+++ DATA TO USE +++

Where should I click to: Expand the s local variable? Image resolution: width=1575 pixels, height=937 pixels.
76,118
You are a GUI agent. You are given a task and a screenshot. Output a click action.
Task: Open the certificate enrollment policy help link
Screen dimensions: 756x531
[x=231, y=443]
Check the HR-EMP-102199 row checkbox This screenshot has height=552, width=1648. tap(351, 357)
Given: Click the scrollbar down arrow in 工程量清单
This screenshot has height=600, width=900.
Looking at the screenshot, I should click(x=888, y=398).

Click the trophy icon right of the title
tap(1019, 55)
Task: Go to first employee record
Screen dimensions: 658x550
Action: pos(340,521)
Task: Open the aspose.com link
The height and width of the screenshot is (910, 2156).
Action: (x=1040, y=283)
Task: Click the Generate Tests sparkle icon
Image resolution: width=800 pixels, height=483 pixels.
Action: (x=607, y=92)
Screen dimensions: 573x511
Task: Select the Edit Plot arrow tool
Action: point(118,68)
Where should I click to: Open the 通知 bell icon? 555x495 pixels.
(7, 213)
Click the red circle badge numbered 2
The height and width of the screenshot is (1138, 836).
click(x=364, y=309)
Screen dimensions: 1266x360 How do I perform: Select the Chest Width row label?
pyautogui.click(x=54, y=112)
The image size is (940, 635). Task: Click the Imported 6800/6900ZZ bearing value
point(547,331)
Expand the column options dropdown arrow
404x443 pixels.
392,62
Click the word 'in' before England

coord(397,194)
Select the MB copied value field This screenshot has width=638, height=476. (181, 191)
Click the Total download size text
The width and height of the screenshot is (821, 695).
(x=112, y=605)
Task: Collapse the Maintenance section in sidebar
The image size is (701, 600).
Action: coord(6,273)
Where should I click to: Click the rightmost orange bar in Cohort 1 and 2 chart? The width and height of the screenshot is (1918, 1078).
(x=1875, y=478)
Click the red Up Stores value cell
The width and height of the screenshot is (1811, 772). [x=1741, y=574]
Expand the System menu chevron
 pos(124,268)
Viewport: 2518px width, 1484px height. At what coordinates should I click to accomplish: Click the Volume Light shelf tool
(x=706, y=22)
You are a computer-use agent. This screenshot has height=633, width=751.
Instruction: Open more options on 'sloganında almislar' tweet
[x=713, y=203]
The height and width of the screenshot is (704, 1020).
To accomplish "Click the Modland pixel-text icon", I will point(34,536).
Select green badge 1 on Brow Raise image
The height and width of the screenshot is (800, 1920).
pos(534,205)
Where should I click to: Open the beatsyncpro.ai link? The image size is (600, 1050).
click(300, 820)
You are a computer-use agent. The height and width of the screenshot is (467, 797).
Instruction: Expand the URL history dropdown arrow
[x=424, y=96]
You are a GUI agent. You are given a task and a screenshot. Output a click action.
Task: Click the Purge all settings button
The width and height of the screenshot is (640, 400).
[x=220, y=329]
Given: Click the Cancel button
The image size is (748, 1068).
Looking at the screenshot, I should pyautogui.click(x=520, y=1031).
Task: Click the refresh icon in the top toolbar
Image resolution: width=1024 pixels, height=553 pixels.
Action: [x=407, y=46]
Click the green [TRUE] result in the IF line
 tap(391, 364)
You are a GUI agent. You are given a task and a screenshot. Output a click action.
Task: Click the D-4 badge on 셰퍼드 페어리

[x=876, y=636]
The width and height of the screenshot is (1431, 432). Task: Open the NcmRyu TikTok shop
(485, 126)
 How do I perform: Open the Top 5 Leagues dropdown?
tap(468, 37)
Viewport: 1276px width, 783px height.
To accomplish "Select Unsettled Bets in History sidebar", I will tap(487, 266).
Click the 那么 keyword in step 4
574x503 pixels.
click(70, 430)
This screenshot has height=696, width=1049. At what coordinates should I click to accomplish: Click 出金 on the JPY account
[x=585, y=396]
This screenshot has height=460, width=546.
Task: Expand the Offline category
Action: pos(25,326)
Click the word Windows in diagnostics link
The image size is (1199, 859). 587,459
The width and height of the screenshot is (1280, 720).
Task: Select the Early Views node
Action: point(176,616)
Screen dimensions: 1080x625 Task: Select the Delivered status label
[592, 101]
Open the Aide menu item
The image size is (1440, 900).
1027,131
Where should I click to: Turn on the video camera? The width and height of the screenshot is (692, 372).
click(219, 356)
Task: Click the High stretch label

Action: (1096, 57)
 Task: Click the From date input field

+++

→ ASSIGNED TASK:
An exact, complete copy of the records is the expected answer.

→ RESPONSE TO THIS EXERCISE:
Where should I click to: Expand the s local variable? Image resolution: width=1575 pixels, height=937 pixels.
76,118
You are a GUI agent. You are given a task and a screenshot. Output a click action.
Task: Open the certificate enrollment policy help link
Screen dimensions: 756x531
[x=231, y=443]
Check the HR-EMP-102199 row checkbox This screenshot has height=552, width=1648. tap(351, 357)
Given: Click the scrollbar down arrow in 工程量清单
This screenshot has height=600, width=900.
Looking at the screenshot, I should click(x=888, y=398).

Click the trophy icon right of the title
tap(1019, 55)
Task: Go to first employee record
Screen dimensions: 658x550
Action: pos(340,521)
Task: Open the aspose.com link
The height and width of the screenshot is (910, 2156).
Action: (x=1040, y=283)
Task: Click the Generate Tests sparkle icon
Image resolution: width=800 pixels, height=483 pixels.
Action: (x=607, y=92)
Screen dimensions: 573x511
Task: Select the Edit Plot arrow tool
Action: point(118,68)
Where should I click to: Open the 通知 bell icon? 555x495 pixels.
(7, 213)
Click the red circle badge numbered 2
The height and width of the screenshot is (1138, 836).
click(x=364, y=309)
Screen dimensions: 1266x360 How do I perform: Select the Chest Width row label?
pyautogui.click(x=54, y=112)
The image size is (940, 635). Task: Click the Imported 6800/6900ZZ bearing value
point(547,331)
Expand the column options dropdown arrow
404x443 pixels.
392,62
Click the word 'in' before England

coord(397,194)
Select the MB copied value field This screenshot has width=638, height=476. (181, 191)
Click the Total download size text
The width and height of the screenshot is (821, 695).
(x=112, y=605)
Task: Collapse the Maintenance section in sidebar
The image size is (701, 600).
Action: coord(6,273)
Where should I click to: Click the rightmost orange bar in Cohort 1 and 2 chart? The width and height of the screenshot is (1918, 1078).
(x=1875, y=478)
Click the red Up Stores value cell
The width and height of the screenshot is (1811, 772). [x=1741, y=574]
Expand the System menu chevron
 pos(124,268)
Viewport: 2518px width, 1484px height. At what coordinates should I click to accomplish: Click the Volume Light shelf tool
(x=706, y=22)
You are a computer-use agent. This screenshot has height=633, width=751.
Instruction: Open more options on 'sloganında almislar' tweet
[x=713, y=203]
The height and width of the screenshot is (704, 1020).
To accomplish "Click the Modland pixel-text icon", I will point(34,536).
Select green badge 1 on Brow Raise image
The height and width of the screenshot is (800, 1920).
pos(534,205)
Where should I click to: Open the beatsyncpro.ai link? The image size is (600, 1050).
click(300, 820)
You are a computer-use agent. The height and width of the screenshot is (467, 797).
Instruction: Expand the URL history dropdown arrow
[x=424, y=96]
You are a GUI agent. You are given a task and a screenshot. Output a click action.
Task: Click the Purge all settings button
The width and height of the screenshot is (640, 400).
[x=220, y=329]
Given: Click the Cancel button
The image size is (748, 1068).
Looking at the screenshot, I should pyautogui.click(x=520, y=1031).
Task: Click the refresh icon in the top toolbar
Image resolution: width=1024 pixels, height=553 pixels.
Action: [x=407, y=46]
Click the green [TRUE] result in the IF line
 tap(391, 364)
You are a GUI agent. You are given a task and a screenshot. Output a click action.
Task: Click the D-4 badge on 셰퍼드 페어리

[x=876, y=636]
The width and height of the screenshot is (1431, 432). Task: Open the NcmRyu TikTok shop
(485, 126)
 How do I perform: Open the Top 5 Leagues dropdown?
tap(468, 37)
Viewport: 1276px width, 783px height.
To accomplish "Select Unsettled Bets in History sidebar", I will tap(487, 266).
Click the 那么 keyword in step 4
574x503 pixels.
click(70, 430)
This screenshot has height=696, width=1049. At what coordinates should I click to accomplish: Click 出金 on the JPY account
[x=585, y=396]
This screenshot has height=460, width=546.
Task: Expand the Offline category
Action: pos(25,326)
Click the word Windows in diagnostics link
The image size is (1199, 859). 587,459
The width and height of the screenshot is (1280, 720).
Task: Select the Early Views node
Action: point(176,616)
Screen dimensions: 1080x625 Task: Select the Delivered status label
[592, 101]
Open the Aide menu item
The image size is (1440, 900).
1027,131
Where should I click to: Turn on the video camera? The width and height of the screenshot is (692, 372).
click(219, 356)
Task: Click the High stretch label

Action: (1096, 57)
 Task: Click the From date input field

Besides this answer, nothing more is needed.